One told the appellate panel that the policies have “nothing to do with the student’s gender identity” and that any change would trigger parental notification, such as a student developing eyesight or hearing problems that keep them from seeing the blackboard or hearing the teacher.
“Frankly, it doesn’t matter what is the cause that triggers the notification, if there’s a concern that the kid is somehow suffering from some social, emotional, or physical harm,” Giacobbe agreed.
Saxena disputed that claim, though, saying a student’s gender identity triggers the policies in question — and gender identity is specifically protected under the Law Against Discrimination.
“The policies don’t apply to students incidentally because they’re transgender. They apply precisely because the students are expressing their gender identity, and that’s what makes them discriminatory,” Saxena said.
The judges pushed back on some of the school districts’ arguments too.
Bishop-Thompson asked how notifying parents against a student’s wishes is a “student-centered policy,” as the districts claim, while Gilson asked if the policies represented the “school board substituting its view for the student’s best interest.”

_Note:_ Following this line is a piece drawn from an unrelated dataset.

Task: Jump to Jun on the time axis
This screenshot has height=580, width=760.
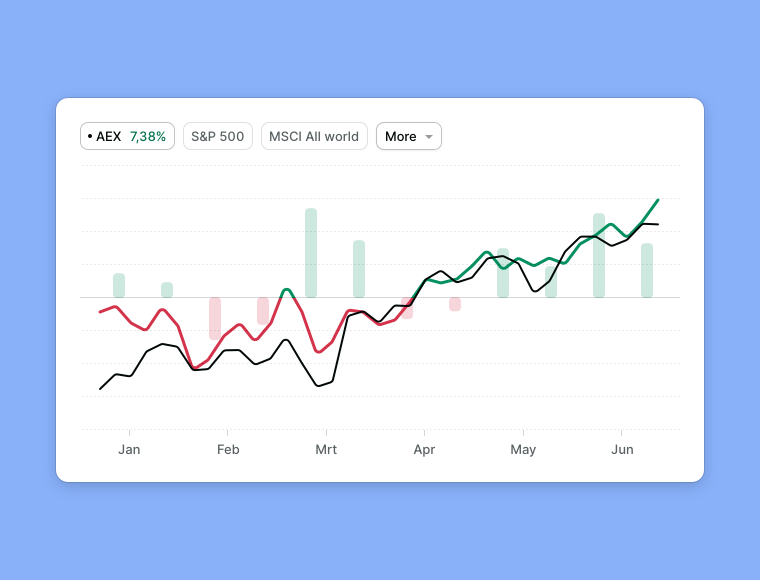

Bishop-Thompson also questioned Hanover’s policy, which allows lunch aides and other staff besides teachers and counselors to report a student for actions that could result in “adverse impacts.”
Giacobbe responded that the policy does not allow aides to report concerns directly to parents, but instead only to a school’s higher-ups, like principals, who would then determine whether notification was warranted.
Giacobbe insisted that parental notification policies protect teachers and school districts from angry parents looking for someone to blame when something goes wrong with their children.
“I’m handling a lot of lawsuits from school districts, and you know who they come after? They come after the teachers, the principal, the school district. That’s what happens,” he said. “So we do have a duty to notify and it’s steeped in our law.”
Besides, the policies in question align with other parental notification requirements that bar children from doing things like getting tattoos or taking Tylenol, the school districts’ attorneys argued.
“You can’t take an aspirin, you can’t do anything, without parental notification — but you could go so far as to fully socially transition in school without parental notification. We just feel that that’s not a best policy or practice, and it’s not in the best interest of the student,” Padula said.
Attorney Natalie J. Kraner, representing the American Civil Liberties Union of New Jersey, countered that survival is in the best interest of the student. She reminded the judges of the harms LGBTQ students face when they’re not ready to come out or have a family that’s not supportive.
“There is no group more vulnerable or more susceptible to physical or psychological harm than transgender, gender-nonconforming, and nonbinary, and the statistical possibility that even one transgender student affected by the amended policies should run away from home or attempt to commit suicide is sufficient to tip the balance of equities in favor of the state,” Kraner said. “That’s what’s at stake here.”